*Input records*
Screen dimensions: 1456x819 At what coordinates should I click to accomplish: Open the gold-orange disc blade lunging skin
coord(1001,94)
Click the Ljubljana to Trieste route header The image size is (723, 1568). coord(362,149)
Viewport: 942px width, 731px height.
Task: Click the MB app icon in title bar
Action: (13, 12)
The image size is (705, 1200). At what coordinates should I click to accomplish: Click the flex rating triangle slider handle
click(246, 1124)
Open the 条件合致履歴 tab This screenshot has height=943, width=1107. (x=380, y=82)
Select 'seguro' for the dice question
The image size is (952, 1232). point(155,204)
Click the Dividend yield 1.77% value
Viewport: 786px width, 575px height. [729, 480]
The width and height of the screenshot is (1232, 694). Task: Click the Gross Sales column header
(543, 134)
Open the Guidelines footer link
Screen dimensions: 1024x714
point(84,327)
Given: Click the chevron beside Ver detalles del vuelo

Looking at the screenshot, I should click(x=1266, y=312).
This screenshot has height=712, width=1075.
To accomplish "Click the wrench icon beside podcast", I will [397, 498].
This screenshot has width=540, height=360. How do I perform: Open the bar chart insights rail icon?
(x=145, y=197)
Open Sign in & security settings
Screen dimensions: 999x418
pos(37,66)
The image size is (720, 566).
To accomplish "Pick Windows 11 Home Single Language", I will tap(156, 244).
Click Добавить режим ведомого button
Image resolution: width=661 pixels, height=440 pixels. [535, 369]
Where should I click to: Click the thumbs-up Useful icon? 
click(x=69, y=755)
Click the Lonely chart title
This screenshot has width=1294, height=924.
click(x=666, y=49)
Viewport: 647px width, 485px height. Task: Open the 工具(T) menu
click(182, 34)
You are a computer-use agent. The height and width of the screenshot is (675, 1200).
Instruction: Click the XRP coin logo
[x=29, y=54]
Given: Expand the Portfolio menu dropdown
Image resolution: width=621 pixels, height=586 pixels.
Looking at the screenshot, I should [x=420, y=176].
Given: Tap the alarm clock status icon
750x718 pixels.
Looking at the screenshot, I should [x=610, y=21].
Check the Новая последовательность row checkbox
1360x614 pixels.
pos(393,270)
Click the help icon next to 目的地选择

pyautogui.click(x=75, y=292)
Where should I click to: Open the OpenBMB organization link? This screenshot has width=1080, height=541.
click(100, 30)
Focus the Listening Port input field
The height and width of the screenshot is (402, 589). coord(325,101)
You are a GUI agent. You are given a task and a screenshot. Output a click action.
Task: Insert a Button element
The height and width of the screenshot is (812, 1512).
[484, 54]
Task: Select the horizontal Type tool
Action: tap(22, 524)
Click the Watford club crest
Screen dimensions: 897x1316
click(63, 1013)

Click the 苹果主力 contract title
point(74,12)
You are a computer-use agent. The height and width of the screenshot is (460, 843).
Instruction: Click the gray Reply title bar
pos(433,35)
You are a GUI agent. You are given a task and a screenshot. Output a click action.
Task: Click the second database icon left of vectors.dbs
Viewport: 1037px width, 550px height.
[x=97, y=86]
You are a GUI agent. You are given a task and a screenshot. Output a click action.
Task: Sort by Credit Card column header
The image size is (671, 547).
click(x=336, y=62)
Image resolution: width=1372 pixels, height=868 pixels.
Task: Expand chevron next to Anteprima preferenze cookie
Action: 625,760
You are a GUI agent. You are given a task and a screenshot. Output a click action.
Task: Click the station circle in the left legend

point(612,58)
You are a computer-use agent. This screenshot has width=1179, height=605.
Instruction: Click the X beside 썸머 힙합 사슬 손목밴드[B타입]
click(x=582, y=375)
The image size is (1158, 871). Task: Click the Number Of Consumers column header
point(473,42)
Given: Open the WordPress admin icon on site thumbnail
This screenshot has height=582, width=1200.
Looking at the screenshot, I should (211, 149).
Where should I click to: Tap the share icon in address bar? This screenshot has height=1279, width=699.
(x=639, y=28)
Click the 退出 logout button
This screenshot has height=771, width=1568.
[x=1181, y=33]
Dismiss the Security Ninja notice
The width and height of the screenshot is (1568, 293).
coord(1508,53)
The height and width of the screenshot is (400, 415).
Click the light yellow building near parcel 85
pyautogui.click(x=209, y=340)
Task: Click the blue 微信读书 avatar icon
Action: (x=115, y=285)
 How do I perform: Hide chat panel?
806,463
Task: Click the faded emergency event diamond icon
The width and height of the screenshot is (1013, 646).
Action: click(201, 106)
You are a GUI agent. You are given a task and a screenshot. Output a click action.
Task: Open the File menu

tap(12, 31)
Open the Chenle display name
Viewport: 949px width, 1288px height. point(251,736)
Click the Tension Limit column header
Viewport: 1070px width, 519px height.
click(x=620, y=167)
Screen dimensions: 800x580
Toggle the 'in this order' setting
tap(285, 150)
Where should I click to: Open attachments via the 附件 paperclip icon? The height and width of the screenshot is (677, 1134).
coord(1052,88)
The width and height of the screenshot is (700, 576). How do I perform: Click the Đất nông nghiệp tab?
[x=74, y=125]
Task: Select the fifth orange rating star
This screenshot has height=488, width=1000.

*Task statement*
Nothing in the listing may be changed; retype it all exactly.

*Output of the task*
Screen dimensions: 1456x819 At what coordinates should I click to accomplish: Open the gold-orange disc blade lunging skin
coord(1001,94)
Click the Ljubljana to Trieste route header The image size is (723, 1568). coord(362,149)
Viewport: 942px width, 731px height.
Task: Click the MB app icon in title bar
Action: (13, 12)
The image size is (705, 1200). At what coordinates should I click to accomplish: Click the flex rating triangle slider handle
click(246, 1124)
Open the 条件合致履歴 tab This screenshot has height=943, width=1107. (x=380, y=82)
Select 'seguro' for the dice question
The image size is (952, 1232). point(155,204)
Click the Dividend yield 1.77% value
Viewport: 786px width, 575px height. [729, 480]
The width and height of the screenshot is (1232, 694). Task: Click the Gross Sales column header
(543, 134)
Open the Guidelines footer link
Screen dimensions: 1024x714
point(84,327)
Given: Click the chevron beside Ver detalles del vuelo

Looking at the screenshot, I should click(x=1266, y=312).
This screenshot has height=712, width=1075.
To accomplish "Click the wrench icon beside podcast", I will [397, 498].
This screenshot has width=540, height=360. How do I perform: Open the bar chart insights rail icon?
(x=145, y=197)
Open Sign in & security settings
Screen dimensions: 999x418
pos(37,66)
The image size is (720, 566).
To accomplish "Pick Windows 11 Home Single Language", I will tap(156, 244).
Click Добавить режим ведомого button
Image resolution: width=661 pixels, height=440 pixels. [535, 369]
Where should I click to: Click the thumbs-up Useful icon? 
click(x=69, y=755)
Click the Lonely chart title
This screenshot has width=1294, height=924.
click(x=666, y=49)
Viewport: 647px width, 485px height. Task: Open the 工具(T) menu
click(182, 34)
You are a computer-use agent. The height and width of the screenshot is (675, 1200).
Instruction: Click the XRP coin logo
[x=29, y=54]
Given: Expand the Portfolio menu dropdown
Image resolution: width=621 pixels, height=586 pixels.
Looking at the screenshot, I should [x=420, y=176].
Given: Tap the alarm clock status icon
750x718 pixels.
Looking at the screenshot, I should [x=610, y=21].
Check the Новая последовательность row checkbox
1360x614 pixels.
pos(393,270)
Click the help icon next to 目的地选择

pyautogui.click(x=75, y=292)
Where should I click to: Open the OpenBMB organization link? This screenshot has width=1080, height=541.
click(100, 30)
Focus the Listening Port input field
The height and width of the screenshot is (402, 589). coord(325,101)
You are a GUI agent. You are given a task and a screenshot. Output a click action.
Task: Insert a Button element
The height and width of the screenshot is (812, 1512).
[484, 54]
Task: Select the horizontal Type tool
Action: tap(22, 524)
Click the Watford club crest
Screen dimensions: 897x1316
click(63, 1013)

Click the 苹果主力 contract title
point(74,12)
You are a computer-use agent. The height and width of the screenshot is (460, 843).
Instruction: Click the gray Reply title bar
pos(433,35)
You are a GUI agent. You are given a task and a screenshot. Output a click action.
Task: Click the second database icon left of vectors.dbs
Viewport: 1037px width, 550px height.
[x=97, y=86]
You are a GUI agent. You are given a task and a screenshot. Output a click action.
Task: Sort by Credit Card column header
The image size is (671, 547).
click(x=336, y=62)
Image resolution: width=1372 pixels, height=868 pixels.
Task: Expand chevron next to Anteprima preferenze cookie
Action: 625,760
You are a GUI agent. You are given a task and a screenshot. Output a click action.
Task: Click the station circle in the left legend

point(612,58)
You are a computer-use agent. This screenshot has width=1179, height=605.
Instruction: Click the X beside 썸머 힙합 사슬 손목밴드[B타입]
click(x=582, y=375)
The image size is (1158, 871). Task: Click the Number Of Consumers column header
point(473,42)
Given: Open the WordPress admin icon on site thumbnail
This screenshot has height=582, width=1200.
Looking at the screenshot, I should (211, 149).
Where should I click to: Tap the share icon in address bar? This screenshot has height=1279, width=699.
(x=639, y=28)
Click the 退出 logout button
This screenshot has height=771, width=1568.
[x=1181, y=33]
Dismiss the Security Ninja notice
The width and height of the screenshot is (1568, 293).
coord(1508,53)
The height and width of the screenshot is (400, 415).
Click the light yellow building near parcel 85
pyautogui.click(x=209, y=340)
Task: Click the blue 微信读书 avatar icon
Action: (x=115, y=285)
 How do I perform: Hide chat panel?
806,463
Task: Click the faded emergency event diamond icon
The width and height of the screenshot is (1013, 646).
Action: click(201, 106)
You are a GUI agent. You are given a task and a screenshot. Output a click action.
Task: Open the File menu

tap(12, 31)
Open the Chenle display name
Viewport: 949px width, 1288px height. point(251,736)
Click the Tension Limit column header
Viewport: 1070px width, 519px height.
click(x=620, y=167)
Screen dimensions: 800x580
Toggle the 'in this order' setting
tap(285, 150)
Where should I click to: Open attachments via the 附件 paperclip icon? The height and width of the screenshot is (677, 1134).
coord(1052,88)
The width and height of the screenshot is (700, 576). How do I perform: Click the Đất nông nghiệp tab?
[x=74, y=125]
Task: Select the fifth orange rating star
This screenshot has height=488, width=1000.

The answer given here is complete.